╭─ Extrait de page

J'Irai Dormir A Hollywood

Leçons culturelles sur l’Amérique au profit glorieuse nation France

Affiche J'irai Dormir à Hollywood

A vrai dire, depuis l'arrêt du mythique Opération Frisson, J'Irai Dormir Chez Vous est tout simplement la dernière émission de télé susceptible de me pousser à allumer ma télé.


Car oui, l'amusant concept d'Antoine de Maximy, partir seul dans un pays étranger armé de deux caméras et s'inviter chez les gens, reste l'une des seules émissions de télé française dont le principal but n'est pas de pousser les téléspectateurs à s'enfermer à double tour dans leurs F2 parce que des pédophiles-téléchargeurs-de-la-nébuleuse-Al-Qaïda-fans-de-GTA-jeunes-à-capuches-flous-et-pyromanes traînent dans les rues en attendant de les manger tout crus.

De ce point de vue, J'Irai Dormir A Hollywood reste fidèle à la série. On soulignera en particulier une séquence très significative où Antoine est mis en garde par un "gardien du seuil" à l'orée d'un quartier chaud de la Nouvelle Orléans : "Surtout n'y allez pas". Le héros, haussant les épaules et regardant le spectateur droit dans les yeux, lui avoue qu'il a bien envie d'y aller quand même. Une séquence fidèle à l'esprit de la série, parce qu'à l'opposé de ce qu'on a l'habitude de voir.
Cependant, étant donné le pays traversé, on aurait pu craindre que le film surfe un peu trop sur les sujets politiques ou sur les évènements récents, délaissant ce traitement à hauteur d'homme qui faisait la force de la série. Mais même si le choix de certaines séquences pourrait le laisser penser (la visite de la Nouvelle Orléans, le raciste, le clochard...), dans tous les cas les individus passent avant la société, et aucun commentaire ne vient nous dire quoi penser, hormis à la toute fin. J'Irai Dormir A Hollywood étale une variété de populations telle que les médias ne nous les montrent jamais, sans pincettes ni fascination hébétée (voir le traitement médiatique français des élections présidentielles américaines). Variété d'autant plus étonnante qu'en France, le complexe d'infériorité face à l'Oncle Sam depuis les plages du débarquement pousse trop souvent nos compatriotes à la caricature.

J'irai Dormir à Hollywood
Une grue en bois ! Tremble Peter Jackson !

╰─
╭─ Données

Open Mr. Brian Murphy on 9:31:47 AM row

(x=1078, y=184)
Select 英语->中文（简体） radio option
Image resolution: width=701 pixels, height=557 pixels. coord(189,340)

╰─

# Consigne 1
Citez mot pour mot le passage de la critique de J'Irai Dormir A Hollywood qui s'ouvre sur les mots contenant "Car oui, l'amusant" et se clôt sur "manger tout crus.".
# Consigne 2
Répondez brièvement à ces questions sur la critique de J'Irai Dormir A Hollywood.
(a) Quelle émission la critique qualifie-t-elle de « mythique » ?
(b) Combien de caméras Antoine de Maximy emporte-t-il selon le concept de l'émission ?
(c) Dans quelle ville se trouve le quartier chaud à l'orée duquel un « gardien du seuil » met Antoine en garde ?
# Consigne 3
Écrivez la suite de la critique de J'Irai Dormir A Hollywood après sa dernière phrase.

# Réponse attendue 1
Car oui, l'amusant concept d'Antoine de Maximy, partir seul dans un pays étranger armé de deux caméras et s'inviter chez les gens, reste l'une des seules émissions de télé française dont le principal but n'est pas de pousser les téléspectateurs à s'enfermer à double tour dans leurs F2 parce que des pédophiles-téléchargeurs-de-la-nébuleuse-Al-Qaïda-fans-de-GTA-jeunes-à-capuches-flous-et-pyromanes traînent dans les rues en attendant de les manger tout crus.

# Réponse attendue 2
(a) Opération Frisson
(b) Deux caméras
(c) La Nouvelle Orléans

# Réponse attendue 3
Malgré le fait que long-métrage soit produit par la même société que la série (Bonne Pioche, heureux initiateurs de La Marche De L'Empereur, dont l'objectif semble être pour eux aussi de "dormir à Hollywood"), celui-ci s'écarte de la version télé de manière assez problématique. Le choix des musiques a par exemple été confié à Béatrice Ardisson, qui ajoute une touche branchouille et sophistiquée franchement inadaptée au film (on dirait que Baffie va débarquer au milieu d'une scène pour lancer une vanne). Plus grave, le principe même de la série a été écarté, puisqu'Antoine ne s'invite plus à dormir chez les gens, mais seulement chez une star à la fin de son voyage. L'indispensable tension dramatique s'en trouve alors très largement affaiblie : le héros parlera de son objectif une ou deux fois avant d'y être vraiment confronté à dix minutes de la fin. Là où la série créait une vraie tension dans la tête du téléspectateur ("Va-t-il réussir à dormir chez eux ?!"), le film ne crée plus rien, sinon une suite de scènes rocambolesques sans vrais objectifs à part un petit obstacle de temps en temps (réparer un corbillard, s'échapper de la maison d'un fou furieux...). Ce qui servait de prétexte, de liant et de moteur à l'émission manque cruellement à la version cinéma, de Maximy se retrouvant à errer au hasard d'un endroit à un autre sans but précis.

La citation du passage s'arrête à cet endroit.